Comme tous les enfants canadiens de cette époque, Étienne et Thérèse avaient été élevés dans la crainte des Anglais. Mais non seulement dans la crainte, mais aussi dans la haine. Car les Canadiens de 1759 n’avaient pas oublié — et leurs descendants n’oublieraient jamais — les monstruosités commises sur les deux rives du fleuve par les régiments de Wolfe avant la prise de Québec. Les ruines et les deuils qu’ils y avaient semés demeureraient profonds dans le souvenir de la race. Aussi, lorsque plus tard nos pères racontaient à leurs enfants les cruautés commises par les Anglais dans les campagnes canadiennes, ils jetaient dans l’esprit de ces petits une terrible épouvante de ces barbares ; et lorsque ces petits, plus tard devenus hommes, se rappelaient les scènes de carnage et de dévastation entreprises par les soudards étrangers, la haine faisait place à la crainte.

Étienne et Thérèse avaient été témoins de quelques gestes féroces des Anglais de 1759 ; mais Noël Lebrand, leur père, avait vu semer l’incendie et la mort dans les paroisses canadiennes, et il avait assisté plus particulièrement aux férocités d’un certain Montgomery et de ses soldats à Saint-Joachim. Que de fois il avait narré à ses enfants, au coin du feu à la veillée, les horreurs auxquelles il avait assisté. Aussi, Étienne était-il devenu très craintif, et la seule vue d’un soldat anglais le faisait trembler.

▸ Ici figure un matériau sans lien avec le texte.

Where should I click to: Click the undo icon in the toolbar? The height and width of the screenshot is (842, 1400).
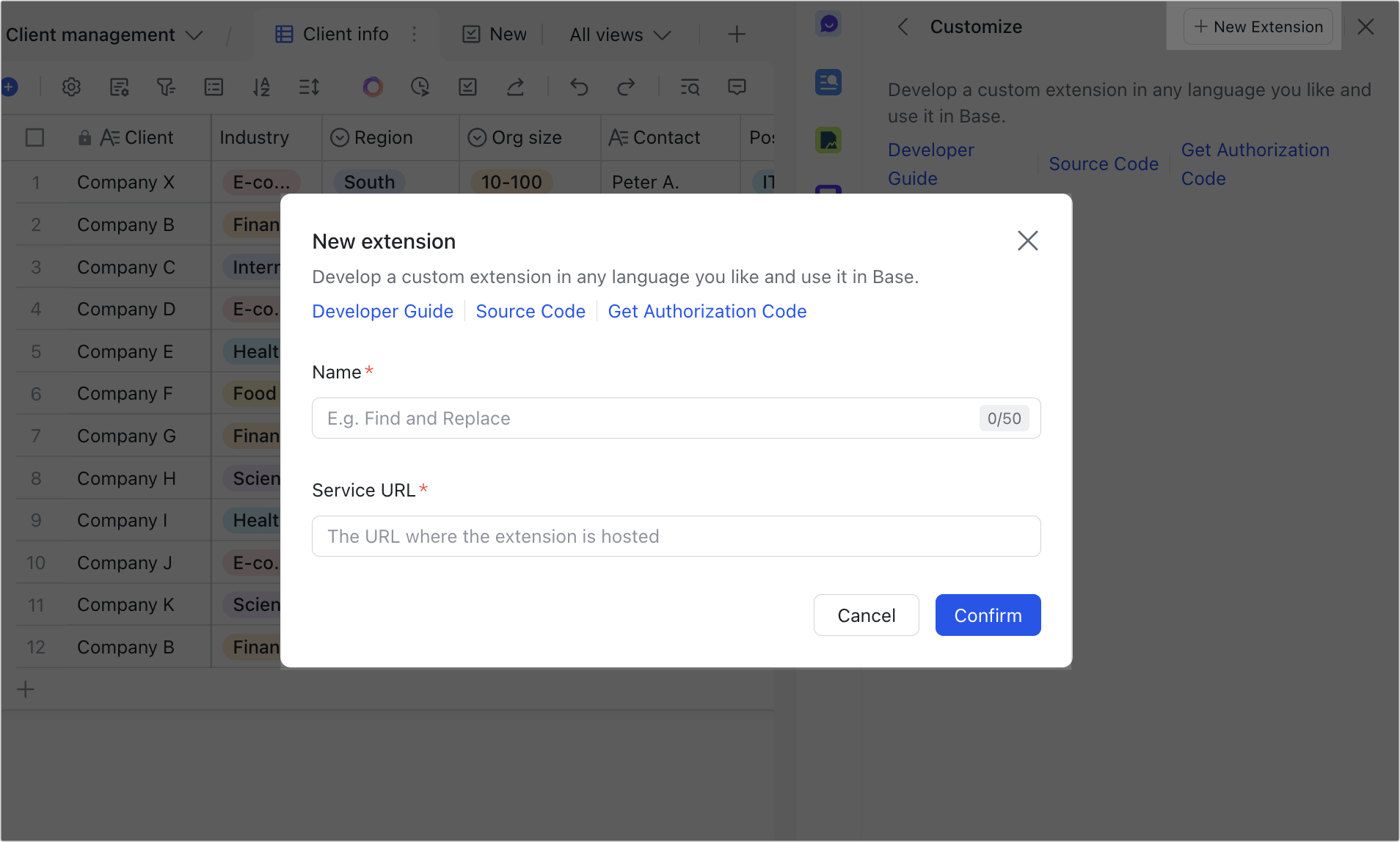pos(579,87)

Et son père, pour plaisanter, disait souvent lorsque le jeune homme allait sortir pour se rendre à la classe :

— Gare à toi, Étienne, il y a des Anglais par là !

Étienne refermait vivement la porte. Noël Lebrand partait de rire, car lui n’en avait pas peur des Anglais. Tout de même il fallait rudement rassurer l’adolescent pour le décider à sortir. Comme Thérèse était plus brave, elle sortait la première, et sa petite bravoure enhardissait Étienne.

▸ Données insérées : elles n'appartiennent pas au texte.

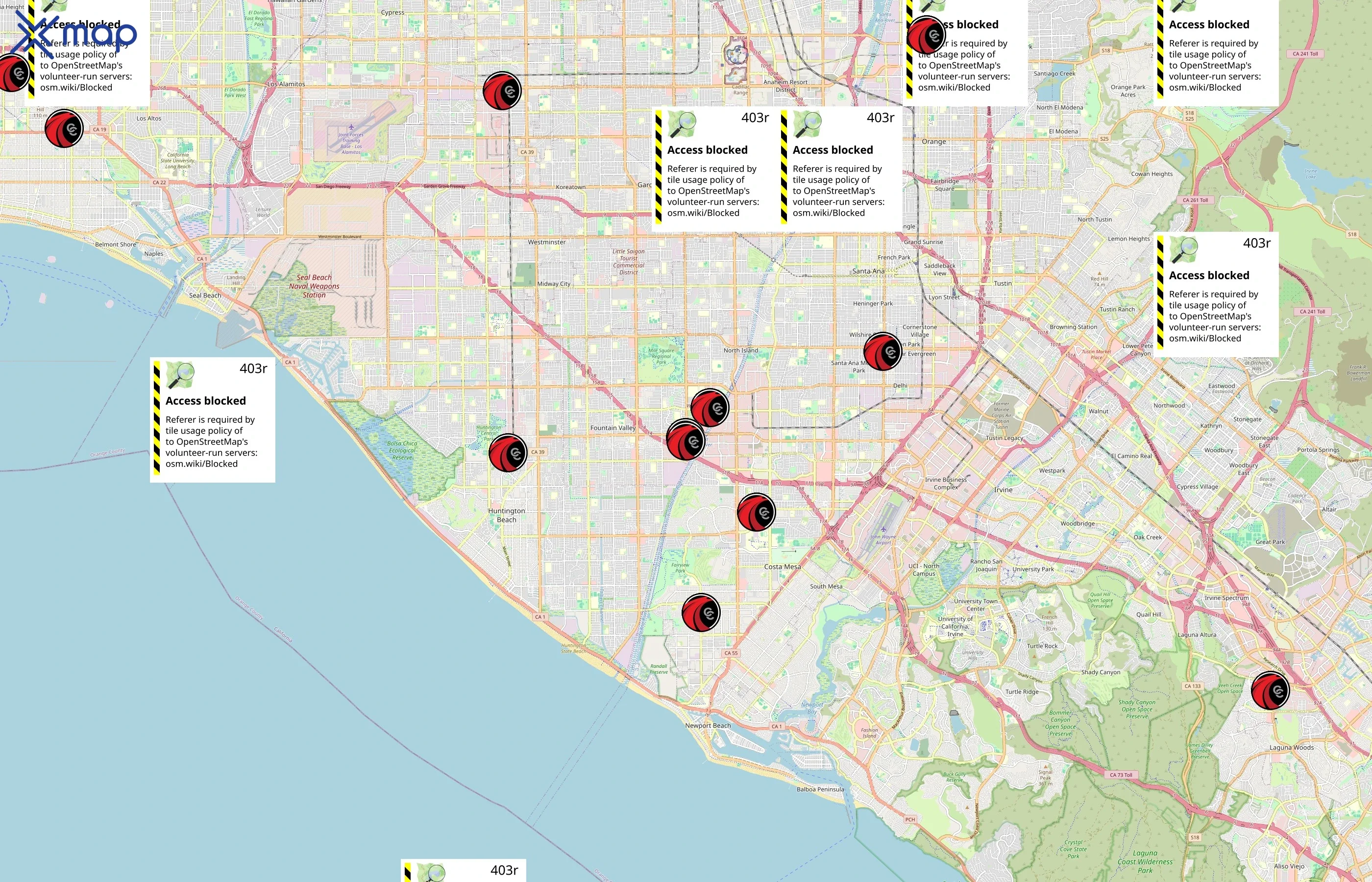Click the Newport Beach map label

pyautogui.click(x=708, y=726)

Toutefois, après quelques mois de classe chez le capitaine Aramèle, Étienne avait rapidement changé : maintenant il pouvait regarder un soldat anglais en pleine face.

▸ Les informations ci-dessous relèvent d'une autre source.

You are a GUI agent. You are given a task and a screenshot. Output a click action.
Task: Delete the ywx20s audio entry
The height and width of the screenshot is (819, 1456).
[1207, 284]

Car Aramèle avait dit en parlant des soudards étrangers :

— Ils sont chez nous, ces gueux-là, il faut le leur faire sentir !

Quant à Thérèse, sa bravoure devant l’étranger lui venait d’elle-même, elle était dans sa nature, et elle n’avait jamais paru redouter beaucoup cette soldatesque hautaine. Il est vrai que sa beauté avait attiré et retenu des regards admiratifs et persistants, et elle s’était troublée naturellement. Mais elle avait fini par s’accoutumer aux regards, même aux regards un peu tenaces. Il était arrivé parfois qu’on lui avait décoché des sourires dont l’expression lui avait déplu, ou qu’on avait prononcé des paroles trop admiratives et quelque peu déplacées, alors le regard profond et sévère de Thérèse avait rapidement mis une barrière devant laquelle sourires et paroles avaient cru bon de retraiter au galop. Elle avait une telle façon de darder chez ceux qui lui avaient déplu un regard aigu ! Contre ces étrangers qui affectaient d’être les maîtres absolus de ce pays qu’ils disaient avoir conquis, l’éclat des yeux bleus et sombres de Thérèse lui était une arme presque sûre : de cette arme elle se pouvait protéger contre toute attaque ou plaisanterie grossière.

Une fois, à la brume, en revenant de faire les provisions pour sa mère, Thérèse avait été croisée sur la rue déserte par un pochard anglais qui l’avait dévisagée pour s’écrier ensuite avec un sourire idiot et insultant :

— Dieu me damne !… la belle image pour orner mon logis ! J’ai bien envie de la prendre !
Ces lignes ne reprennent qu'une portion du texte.